In computer vision, image segmentation is the process of partitioning a digital image into multiple segments (sets of pixels, also known as super-pixels). The goal of segmentation is to simplify and/or change the representation of an image into something that is more meaningful and easier to analyse. Image segmentation is typically used to locate objects and boundaries (lines, curves, etc.) in images. More precisely, image segmentation is the process of assigning a label to every pixel in an image such that pixels with the same label share certain characteristics.
The result of image segmentation is a set of segments that collectively cover the entire image, or a set of contours extracted from the image (see edge detection). Each of the pixels in a region are similar with respect to some characteristic or computed property, such as colour, intensity, or texture. Adjacent regions are significantly different with respect to the same characteristic(s). When applied to a stack of images, typical in medical imaging, the resulting contours after image segmentation can be used to create 3D reconstructions with the help of interpolation algorithms like marching cubes.
Object detection in computer vision is an important computer science research topic. Object detection is the process of finding instances of real-world objects such as faces, bicycles, and buildings in images or videos. Object detection algorithms typically use extracted features and learning algorithms to recognize instances of an object category.
The presence of an object can be detected with proximity sensors, and there are different kind of sensor technologies including ultrasonic sensors, capacitive, photoelectric, inductive, or magnetic. Tracking objects can work using proximity sensors.
Topic Detection from Image
In natural images, some documents are embedded and many more objects are shown through which one can identify topic. Text detection is identification of text from natural images. Basic digital image processing techniques are used to detect text from images. This includes pre-processing, extraction or text localization, classification and character detection. The different classification methods used are
In machine learning and natural language processing, a topic model is a type of statistical model for discovering the abstract “topics” that occur in a collection of documents. Topic modelling is a frequently used text-mining tool for discovery of hidden semantic structures in a document.
Large amount of data is collected every day. As more information becomes available, it becomes difficult to access what we are looking for. So, we need tools and techniques to organize, search and understand vast quantities of information.

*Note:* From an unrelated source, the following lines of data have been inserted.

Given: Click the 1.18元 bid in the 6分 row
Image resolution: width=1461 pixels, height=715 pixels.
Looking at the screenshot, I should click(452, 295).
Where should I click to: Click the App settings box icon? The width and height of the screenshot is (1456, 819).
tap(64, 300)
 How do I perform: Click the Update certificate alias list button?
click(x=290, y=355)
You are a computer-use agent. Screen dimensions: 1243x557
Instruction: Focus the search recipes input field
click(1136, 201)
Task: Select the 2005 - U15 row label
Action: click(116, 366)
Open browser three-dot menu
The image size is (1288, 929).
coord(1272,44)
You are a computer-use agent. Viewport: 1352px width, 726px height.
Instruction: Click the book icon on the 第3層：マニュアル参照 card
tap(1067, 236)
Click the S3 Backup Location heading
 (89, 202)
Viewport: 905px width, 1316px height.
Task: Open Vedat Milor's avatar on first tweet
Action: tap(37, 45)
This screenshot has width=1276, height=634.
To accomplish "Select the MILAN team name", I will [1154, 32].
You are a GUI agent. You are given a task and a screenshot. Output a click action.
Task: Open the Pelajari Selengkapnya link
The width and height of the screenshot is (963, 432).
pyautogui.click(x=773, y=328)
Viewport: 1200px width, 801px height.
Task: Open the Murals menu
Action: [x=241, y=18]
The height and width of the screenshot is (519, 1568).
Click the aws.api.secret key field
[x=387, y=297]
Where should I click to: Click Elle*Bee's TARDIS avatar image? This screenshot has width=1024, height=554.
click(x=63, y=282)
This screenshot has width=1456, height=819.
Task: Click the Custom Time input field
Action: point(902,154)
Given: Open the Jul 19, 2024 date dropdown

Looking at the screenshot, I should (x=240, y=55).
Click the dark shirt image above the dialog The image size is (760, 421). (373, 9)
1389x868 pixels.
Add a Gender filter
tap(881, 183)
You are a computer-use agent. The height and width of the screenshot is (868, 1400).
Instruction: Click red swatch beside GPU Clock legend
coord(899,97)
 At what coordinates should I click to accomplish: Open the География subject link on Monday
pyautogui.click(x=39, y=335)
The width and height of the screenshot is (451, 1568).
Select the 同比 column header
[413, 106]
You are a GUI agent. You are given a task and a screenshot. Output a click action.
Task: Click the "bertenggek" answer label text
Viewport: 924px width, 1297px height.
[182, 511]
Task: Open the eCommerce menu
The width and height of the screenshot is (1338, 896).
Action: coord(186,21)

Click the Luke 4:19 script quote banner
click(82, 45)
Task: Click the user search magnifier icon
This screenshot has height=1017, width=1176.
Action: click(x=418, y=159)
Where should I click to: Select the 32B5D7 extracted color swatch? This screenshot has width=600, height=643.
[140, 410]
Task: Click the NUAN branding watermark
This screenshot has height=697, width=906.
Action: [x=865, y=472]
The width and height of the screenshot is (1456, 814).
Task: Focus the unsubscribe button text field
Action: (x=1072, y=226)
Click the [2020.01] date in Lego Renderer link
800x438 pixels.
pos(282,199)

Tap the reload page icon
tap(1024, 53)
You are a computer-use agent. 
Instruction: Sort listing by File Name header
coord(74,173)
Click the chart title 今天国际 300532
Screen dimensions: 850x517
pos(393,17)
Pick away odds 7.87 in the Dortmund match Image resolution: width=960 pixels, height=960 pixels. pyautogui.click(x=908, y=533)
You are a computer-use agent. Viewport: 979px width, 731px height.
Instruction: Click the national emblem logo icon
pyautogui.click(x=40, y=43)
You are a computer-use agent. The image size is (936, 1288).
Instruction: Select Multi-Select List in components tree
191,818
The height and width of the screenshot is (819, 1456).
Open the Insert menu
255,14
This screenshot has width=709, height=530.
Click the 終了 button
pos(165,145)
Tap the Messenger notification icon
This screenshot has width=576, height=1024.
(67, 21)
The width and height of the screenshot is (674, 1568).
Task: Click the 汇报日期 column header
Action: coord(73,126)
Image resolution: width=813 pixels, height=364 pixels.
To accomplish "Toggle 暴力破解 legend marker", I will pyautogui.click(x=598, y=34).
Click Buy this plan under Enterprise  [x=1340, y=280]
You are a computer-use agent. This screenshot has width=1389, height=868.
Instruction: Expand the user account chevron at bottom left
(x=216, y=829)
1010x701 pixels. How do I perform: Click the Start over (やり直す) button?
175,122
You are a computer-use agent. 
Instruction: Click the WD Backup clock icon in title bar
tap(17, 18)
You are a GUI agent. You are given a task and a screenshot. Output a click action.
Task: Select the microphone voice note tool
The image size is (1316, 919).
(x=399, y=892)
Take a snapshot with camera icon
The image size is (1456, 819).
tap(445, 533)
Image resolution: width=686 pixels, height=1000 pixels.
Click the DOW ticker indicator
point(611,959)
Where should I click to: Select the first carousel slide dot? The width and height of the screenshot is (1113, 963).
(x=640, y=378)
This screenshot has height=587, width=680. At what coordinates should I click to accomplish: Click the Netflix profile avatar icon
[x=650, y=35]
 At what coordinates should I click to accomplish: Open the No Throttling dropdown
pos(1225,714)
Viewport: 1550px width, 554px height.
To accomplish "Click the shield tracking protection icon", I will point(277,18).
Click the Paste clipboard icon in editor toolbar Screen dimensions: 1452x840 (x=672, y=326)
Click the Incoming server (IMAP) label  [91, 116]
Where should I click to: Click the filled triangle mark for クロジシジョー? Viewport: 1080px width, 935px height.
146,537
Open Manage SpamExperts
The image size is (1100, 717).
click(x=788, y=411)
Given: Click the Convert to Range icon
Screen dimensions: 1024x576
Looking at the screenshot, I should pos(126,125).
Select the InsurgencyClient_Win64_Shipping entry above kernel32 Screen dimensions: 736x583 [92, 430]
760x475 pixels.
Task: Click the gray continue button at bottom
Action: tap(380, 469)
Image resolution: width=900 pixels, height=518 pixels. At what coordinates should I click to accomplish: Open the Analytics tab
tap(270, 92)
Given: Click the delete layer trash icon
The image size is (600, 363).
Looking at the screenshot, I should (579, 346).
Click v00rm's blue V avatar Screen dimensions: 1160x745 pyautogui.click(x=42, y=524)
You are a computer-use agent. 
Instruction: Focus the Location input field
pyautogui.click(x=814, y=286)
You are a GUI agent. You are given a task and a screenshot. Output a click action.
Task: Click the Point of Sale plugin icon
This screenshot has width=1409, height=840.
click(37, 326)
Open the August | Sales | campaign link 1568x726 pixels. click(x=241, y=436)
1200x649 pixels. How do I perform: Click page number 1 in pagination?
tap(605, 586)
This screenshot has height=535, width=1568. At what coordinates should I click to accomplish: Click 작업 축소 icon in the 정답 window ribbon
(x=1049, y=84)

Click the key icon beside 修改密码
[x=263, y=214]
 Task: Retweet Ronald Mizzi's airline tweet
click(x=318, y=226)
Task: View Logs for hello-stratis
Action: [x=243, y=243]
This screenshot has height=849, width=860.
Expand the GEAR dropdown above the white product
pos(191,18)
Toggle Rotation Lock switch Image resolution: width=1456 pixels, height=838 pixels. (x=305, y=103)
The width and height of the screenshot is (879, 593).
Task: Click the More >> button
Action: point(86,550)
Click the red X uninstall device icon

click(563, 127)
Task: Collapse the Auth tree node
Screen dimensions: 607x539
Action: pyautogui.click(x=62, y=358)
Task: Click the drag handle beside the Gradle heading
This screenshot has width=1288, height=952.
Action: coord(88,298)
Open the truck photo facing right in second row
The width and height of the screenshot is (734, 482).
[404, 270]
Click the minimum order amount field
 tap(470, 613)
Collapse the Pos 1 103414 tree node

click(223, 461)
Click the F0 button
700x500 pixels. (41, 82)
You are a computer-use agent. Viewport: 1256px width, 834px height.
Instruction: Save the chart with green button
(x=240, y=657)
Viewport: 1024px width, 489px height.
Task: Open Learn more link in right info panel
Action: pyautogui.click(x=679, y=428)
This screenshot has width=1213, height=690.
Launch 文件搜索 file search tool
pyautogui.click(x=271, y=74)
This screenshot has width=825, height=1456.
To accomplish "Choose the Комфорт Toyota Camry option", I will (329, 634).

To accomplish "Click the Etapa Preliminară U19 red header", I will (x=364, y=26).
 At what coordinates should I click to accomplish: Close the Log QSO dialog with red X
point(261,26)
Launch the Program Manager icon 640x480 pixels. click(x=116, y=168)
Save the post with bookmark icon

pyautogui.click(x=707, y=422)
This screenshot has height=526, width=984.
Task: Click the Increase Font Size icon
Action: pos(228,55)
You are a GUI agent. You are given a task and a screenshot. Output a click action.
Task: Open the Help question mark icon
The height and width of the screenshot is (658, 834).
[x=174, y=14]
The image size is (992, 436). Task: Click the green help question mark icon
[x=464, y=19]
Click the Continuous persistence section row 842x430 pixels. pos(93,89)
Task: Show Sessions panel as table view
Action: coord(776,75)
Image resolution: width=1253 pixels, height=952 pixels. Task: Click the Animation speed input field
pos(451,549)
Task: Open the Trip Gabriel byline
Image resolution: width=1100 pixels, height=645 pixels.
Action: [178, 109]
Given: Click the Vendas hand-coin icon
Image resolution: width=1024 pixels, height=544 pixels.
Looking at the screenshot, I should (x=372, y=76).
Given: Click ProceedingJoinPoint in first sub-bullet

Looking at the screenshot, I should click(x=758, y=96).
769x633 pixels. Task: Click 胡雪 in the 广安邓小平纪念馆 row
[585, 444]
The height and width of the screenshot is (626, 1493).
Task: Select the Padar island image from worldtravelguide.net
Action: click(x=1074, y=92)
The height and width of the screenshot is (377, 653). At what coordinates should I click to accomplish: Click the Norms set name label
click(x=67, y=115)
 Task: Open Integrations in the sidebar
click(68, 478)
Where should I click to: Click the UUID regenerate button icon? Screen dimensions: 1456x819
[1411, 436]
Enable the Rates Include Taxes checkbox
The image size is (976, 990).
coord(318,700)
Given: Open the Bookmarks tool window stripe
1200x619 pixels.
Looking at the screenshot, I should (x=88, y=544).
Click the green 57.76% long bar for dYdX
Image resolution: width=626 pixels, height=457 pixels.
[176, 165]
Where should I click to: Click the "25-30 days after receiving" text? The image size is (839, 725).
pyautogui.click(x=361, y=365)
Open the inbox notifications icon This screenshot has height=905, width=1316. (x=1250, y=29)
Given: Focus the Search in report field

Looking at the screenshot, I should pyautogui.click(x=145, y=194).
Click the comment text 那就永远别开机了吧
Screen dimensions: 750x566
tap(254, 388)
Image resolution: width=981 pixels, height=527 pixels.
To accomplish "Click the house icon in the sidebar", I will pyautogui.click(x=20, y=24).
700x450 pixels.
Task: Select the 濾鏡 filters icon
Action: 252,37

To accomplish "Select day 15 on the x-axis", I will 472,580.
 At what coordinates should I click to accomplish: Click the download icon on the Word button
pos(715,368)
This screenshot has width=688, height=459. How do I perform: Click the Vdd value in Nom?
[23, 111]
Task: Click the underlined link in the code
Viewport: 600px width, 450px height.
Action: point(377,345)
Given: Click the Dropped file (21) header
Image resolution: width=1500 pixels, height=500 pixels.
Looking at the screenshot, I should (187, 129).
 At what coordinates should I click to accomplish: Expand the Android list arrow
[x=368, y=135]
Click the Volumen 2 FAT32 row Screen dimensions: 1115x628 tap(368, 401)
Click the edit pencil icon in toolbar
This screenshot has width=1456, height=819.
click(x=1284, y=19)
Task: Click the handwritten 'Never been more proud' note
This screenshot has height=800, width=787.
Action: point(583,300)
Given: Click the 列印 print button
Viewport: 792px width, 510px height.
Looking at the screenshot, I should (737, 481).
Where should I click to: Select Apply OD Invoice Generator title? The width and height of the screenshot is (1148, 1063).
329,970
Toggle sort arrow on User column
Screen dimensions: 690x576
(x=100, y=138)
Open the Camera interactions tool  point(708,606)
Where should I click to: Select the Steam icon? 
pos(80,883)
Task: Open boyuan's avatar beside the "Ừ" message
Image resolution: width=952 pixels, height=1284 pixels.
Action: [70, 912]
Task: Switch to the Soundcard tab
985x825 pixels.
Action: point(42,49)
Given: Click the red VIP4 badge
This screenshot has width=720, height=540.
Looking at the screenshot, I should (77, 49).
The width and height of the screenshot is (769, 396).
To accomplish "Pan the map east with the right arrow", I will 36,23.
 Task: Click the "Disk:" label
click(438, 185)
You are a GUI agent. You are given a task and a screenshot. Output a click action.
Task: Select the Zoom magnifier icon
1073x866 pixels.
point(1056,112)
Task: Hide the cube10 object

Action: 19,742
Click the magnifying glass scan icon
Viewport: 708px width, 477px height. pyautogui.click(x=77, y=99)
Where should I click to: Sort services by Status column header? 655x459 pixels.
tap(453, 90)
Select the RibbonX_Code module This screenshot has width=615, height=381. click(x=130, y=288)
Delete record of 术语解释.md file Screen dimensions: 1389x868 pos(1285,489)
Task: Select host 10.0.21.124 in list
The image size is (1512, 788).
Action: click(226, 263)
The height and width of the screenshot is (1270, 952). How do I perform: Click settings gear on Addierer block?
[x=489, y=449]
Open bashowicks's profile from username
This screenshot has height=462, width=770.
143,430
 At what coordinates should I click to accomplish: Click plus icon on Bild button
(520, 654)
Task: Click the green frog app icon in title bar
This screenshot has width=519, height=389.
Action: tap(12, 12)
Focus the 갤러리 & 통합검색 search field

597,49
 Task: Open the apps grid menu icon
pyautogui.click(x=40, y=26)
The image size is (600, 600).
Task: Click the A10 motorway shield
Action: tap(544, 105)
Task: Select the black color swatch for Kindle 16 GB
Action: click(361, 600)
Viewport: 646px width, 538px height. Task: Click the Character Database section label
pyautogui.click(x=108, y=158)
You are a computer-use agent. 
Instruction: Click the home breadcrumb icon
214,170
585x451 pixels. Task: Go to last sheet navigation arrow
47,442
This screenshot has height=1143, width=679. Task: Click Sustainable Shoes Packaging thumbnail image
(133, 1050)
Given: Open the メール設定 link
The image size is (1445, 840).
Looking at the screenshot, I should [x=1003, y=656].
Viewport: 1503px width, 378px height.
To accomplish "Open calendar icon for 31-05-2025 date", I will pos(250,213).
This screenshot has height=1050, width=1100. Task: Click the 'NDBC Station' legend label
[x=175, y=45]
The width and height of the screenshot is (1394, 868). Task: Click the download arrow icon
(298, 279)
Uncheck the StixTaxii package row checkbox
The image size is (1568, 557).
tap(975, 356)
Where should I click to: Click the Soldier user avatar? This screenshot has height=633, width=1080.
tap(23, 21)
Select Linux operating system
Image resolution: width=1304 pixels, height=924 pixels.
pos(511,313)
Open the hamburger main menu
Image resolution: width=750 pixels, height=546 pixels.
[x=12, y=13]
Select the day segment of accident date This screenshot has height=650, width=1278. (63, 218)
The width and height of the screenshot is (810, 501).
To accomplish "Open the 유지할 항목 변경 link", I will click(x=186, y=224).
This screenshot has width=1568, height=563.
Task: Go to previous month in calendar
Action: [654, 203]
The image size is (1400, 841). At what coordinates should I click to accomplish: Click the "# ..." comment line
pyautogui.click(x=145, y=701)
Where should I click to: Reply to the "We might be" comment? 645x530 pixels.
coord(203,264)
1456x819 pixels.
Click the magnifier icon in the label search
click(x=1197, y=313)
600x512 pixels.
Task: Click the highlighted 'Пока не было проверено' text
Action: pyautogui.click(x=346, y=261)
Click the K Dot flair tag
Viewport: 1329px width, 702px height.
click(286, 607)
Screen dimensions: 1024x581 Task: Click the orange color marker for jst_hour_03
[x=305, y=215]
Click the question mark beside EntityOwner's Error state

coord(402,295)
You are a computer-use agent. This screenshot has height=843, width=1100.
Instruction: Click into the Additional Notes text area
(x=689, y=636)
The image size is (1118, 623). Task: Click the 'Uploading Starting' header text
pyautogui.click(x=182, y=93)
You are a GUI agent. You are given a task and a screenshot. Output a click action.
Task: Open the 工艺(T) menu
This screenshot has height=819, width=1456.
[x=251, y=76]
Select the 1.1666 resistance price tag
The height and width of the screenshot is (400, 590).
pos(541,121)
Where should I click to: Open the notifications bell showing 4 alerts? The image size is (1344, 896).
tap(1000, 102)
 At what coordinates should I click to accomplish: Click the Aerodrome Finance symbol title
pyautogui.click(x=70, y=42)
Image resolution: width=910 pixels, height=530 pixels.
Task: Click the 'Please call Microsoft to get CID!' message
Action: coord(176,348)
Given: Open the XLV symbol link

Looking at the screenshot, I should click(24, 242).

Topic modelling provides us with methods to organize, understand and summarize large collections of textual information. It helps in:
- Discovering hidden topical patterns that are present across the collection
- Annotating documents according to these topics
- Using these annotations to organize, search and summarize texts
Topic modelling can be described as a method for finding a group of words (i.e. topic) from a collection of documents that best represents the information in the collection. It can also be thought of as a form of text mining – a way to obtain recurring patterns of words in textual material.